> _Enunciado_: Transcreva, sem nenhuma alteração, o trecho do texto sobre educação que vai de "Juan Pablo Orrego" até "que nos envolvem.".

> _Seção do documento_:
Educação para a transformação

Educação para a transformação

Juan Pablo Orrego


O ser humano é muito peculiar. O filósofo francês Edgar Morin pensa que a natureza humana é como uma argila moldada pelas circunstâncias históricas, sociais, familiares, a paz ou a guerra, os exemplos, os modelos que nos envolvem.

No nosso nascimento somos talvez os mais indefesos, desamparados e dependentes de todos os mamíferos. Precisamos aprender tudo, inclusive nossa identidade cultural. Por isso, somos tão diferentes, apesar de tão semelhantes. Um leão é um leão, e vive, em grande parte, da mesma forma que seus similares, e todos comem o mesmo e têm costumes e hábitos similares. Nós, por outro lado, podemos ser programados para agir e nos vestirmos de diversas formas, para comer alimentos diferentes, e, sobretudo para ser “tribais”, bondosos, generosos, mágicos; ou individualistas, competitivos, agressivos e até mesmo violentamente destrutivos.

Há quem pense que somos mais instintivos do que pensamos e que o problema é que na civilização os instintos são reprimidos, quase erradicados pelo sistema educacional, que ajusta o indivíduo ao ambiente sociocultural imperante, bombardeando-o com informação e imposições de fora para dentro, o que não permitiria que sua essência se impusesse. O filósofo indiano Rabindranath Tagore pensava que um dos principais problemas da educação europeia era esta coerção sobre o indivíduo para civilizá-lo, ficando sua individualidade e sua espiritualidade restrita ao seu âmago interior simplesmente como algo inato. Tagore promovia uma educação “de dentro para fora”, que permitiria à pessoa deixar aflorar sua natureza e seus instintos. Ele também pensava que outro grande obstáculo educacional na cultura “ocidental” era a falta de comunhão com a natureza.

(Linhas de dados de apontamento)
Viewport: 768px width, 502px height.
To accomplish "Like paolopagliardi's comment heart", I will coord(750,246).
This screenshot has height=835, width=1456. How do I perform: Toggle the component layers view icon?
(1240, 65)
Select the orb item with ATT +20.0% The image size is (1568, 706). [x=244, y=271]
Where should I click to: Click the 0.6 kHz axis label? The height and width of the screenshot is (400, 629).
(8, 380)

--

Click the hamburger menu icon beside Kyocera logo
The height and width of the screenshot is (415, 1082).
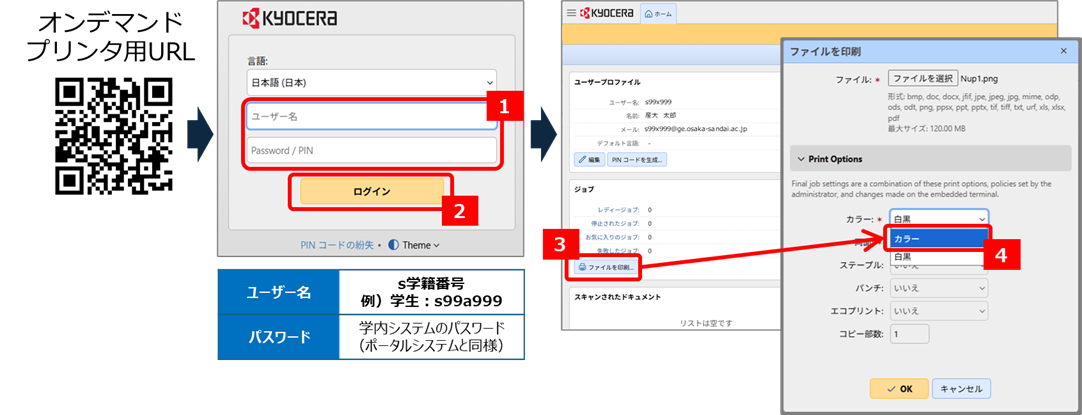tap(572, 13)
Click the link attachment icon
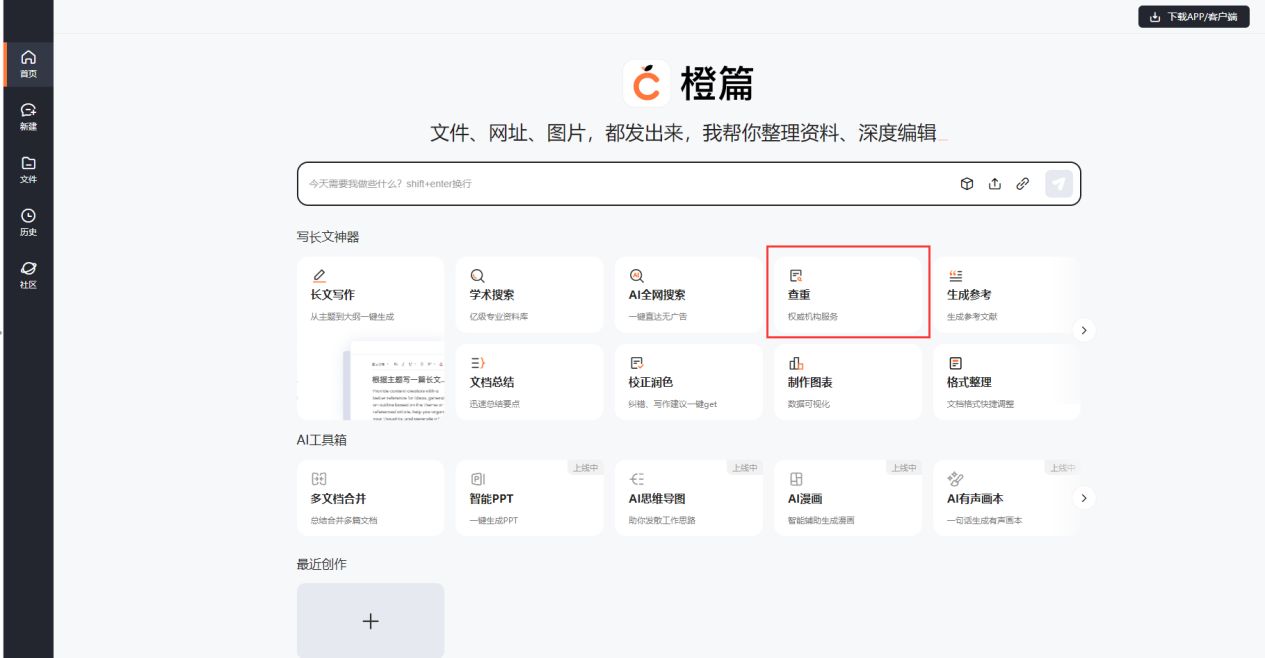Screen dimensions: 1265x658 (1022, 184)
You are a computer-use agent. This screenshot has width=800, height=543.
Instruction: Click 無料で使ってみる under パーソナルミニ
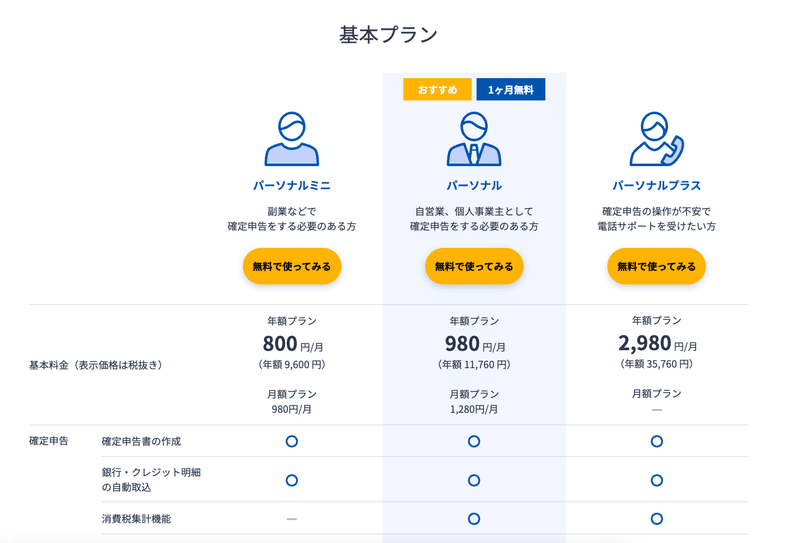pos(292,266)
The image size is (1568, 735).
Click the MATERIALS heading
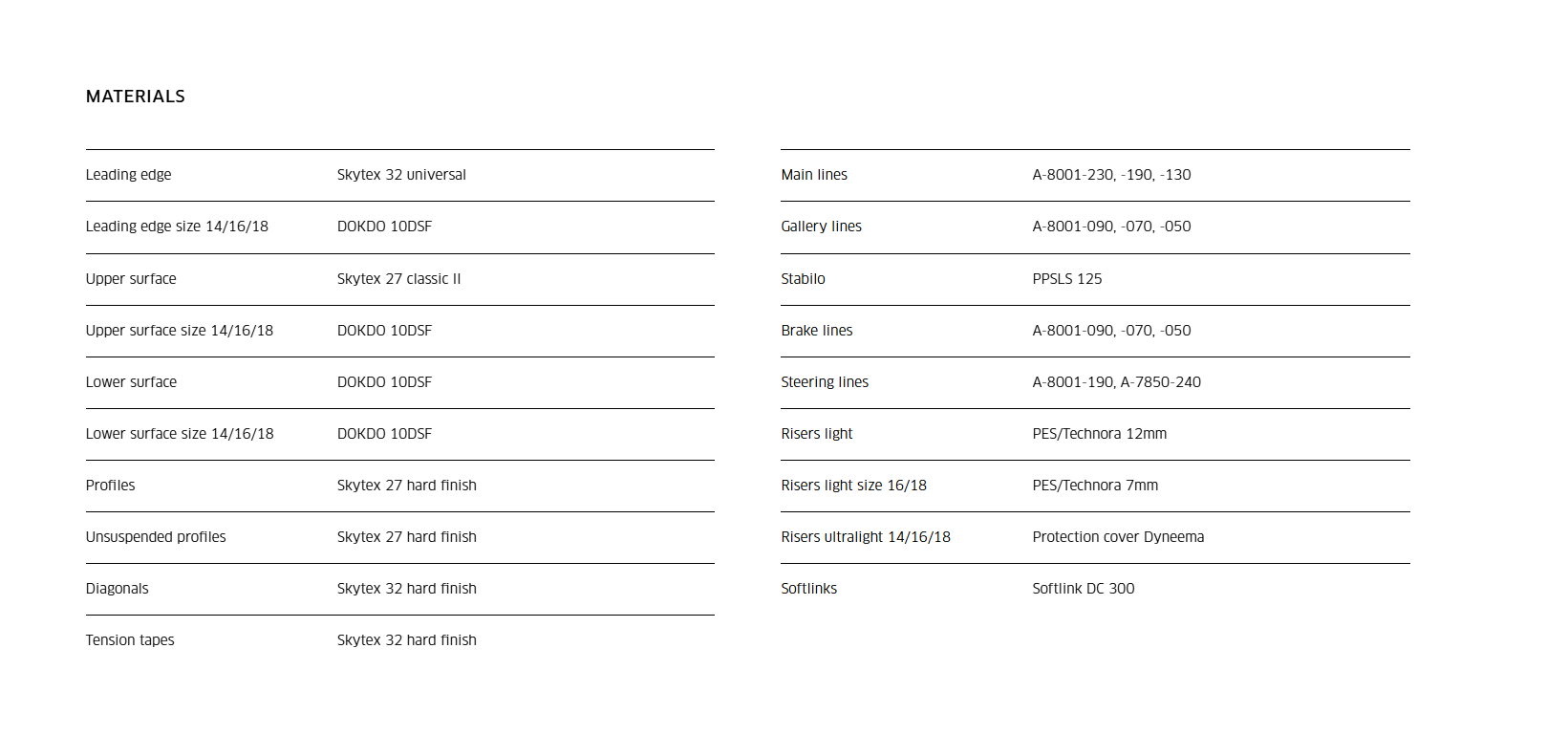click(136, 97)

> _Resolução do exercício_:
Juan Pablo Orrego


O ser humano é muito peculiar. O filósofo francês Edgar Morin pensa que a natureza humana é como uma argila moldada pelas circunstâncias históricas, sociais, familiares, a paz ou a guerra, os exemplos, os modelos que nos envolvem.